4. Acceptable Standards.
The Consultant shall be responsible to provide, in connection with the services
contemplated in this Agreement, work product and services of a quality and professional
standard acceptable to the City.
5. Compensation.
As compensation for the Consultant's performance of the services provided for herein,
the City shall pay the Consultant the fees and costs of Four Hundred Dollars and no Cents
($400.00) per completed evaluation. The Consultant shall submit to the City an invoice
or statement indicating the number of completed evaluations included in the scope of
work provided herein, and the City shall process the invoice or statement in the next
billing/claim cycle following receipt of the invoice or statement, and shall remit payment
to the Consultant thereafter in the normal course, subject to any conditions or provisions
in this Agreement or addendum.
The consultant agrees to pay each subconsultant under this agreement for satisfactory
performance of its contract no later than 45 days from the receipt of each payment the
consultant receives from the City. Any delay or postponement of payment from the
above referenced time frame may occur only for good cause following written approval
of the City.
6. Time for Performance and Term of Agreement.

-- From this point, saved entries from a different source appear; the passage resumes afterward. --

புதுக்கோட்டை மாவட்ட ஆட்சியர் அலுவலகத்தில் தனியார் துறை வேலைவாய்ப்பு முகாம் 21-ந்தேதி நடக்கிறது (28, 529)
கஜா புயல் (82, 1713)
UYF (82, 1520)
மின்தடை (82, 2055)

The Consultant shall perform the services provided for herein in accordance with the
scheduling provided within the Scope of Work Exhibit "A," attached hereto and
incorporated herein by this reference, unless otherwise agreed to in writing by the parties.
The Term of this Agreement shall commence on the date hereof, and shall terminate upon
completion of the perfortnance of the scope of wark provided in Exhibit "A" attached
hereto or on December 31, 2010, unless otherwise agreed to in writing by the parties.
7. Ownership and Use of Documents.
All documents, reports, memoranda, plans, and any other materials created or otherwise
prepared by the Consultant as part of his performance of this Agreement (the "Work
Products") shall be owned by and become the property of the City, and may be used by
the City for any purpose beneficial to the City. The Consultant may retain copies of any
documents, reports, etc., it authors.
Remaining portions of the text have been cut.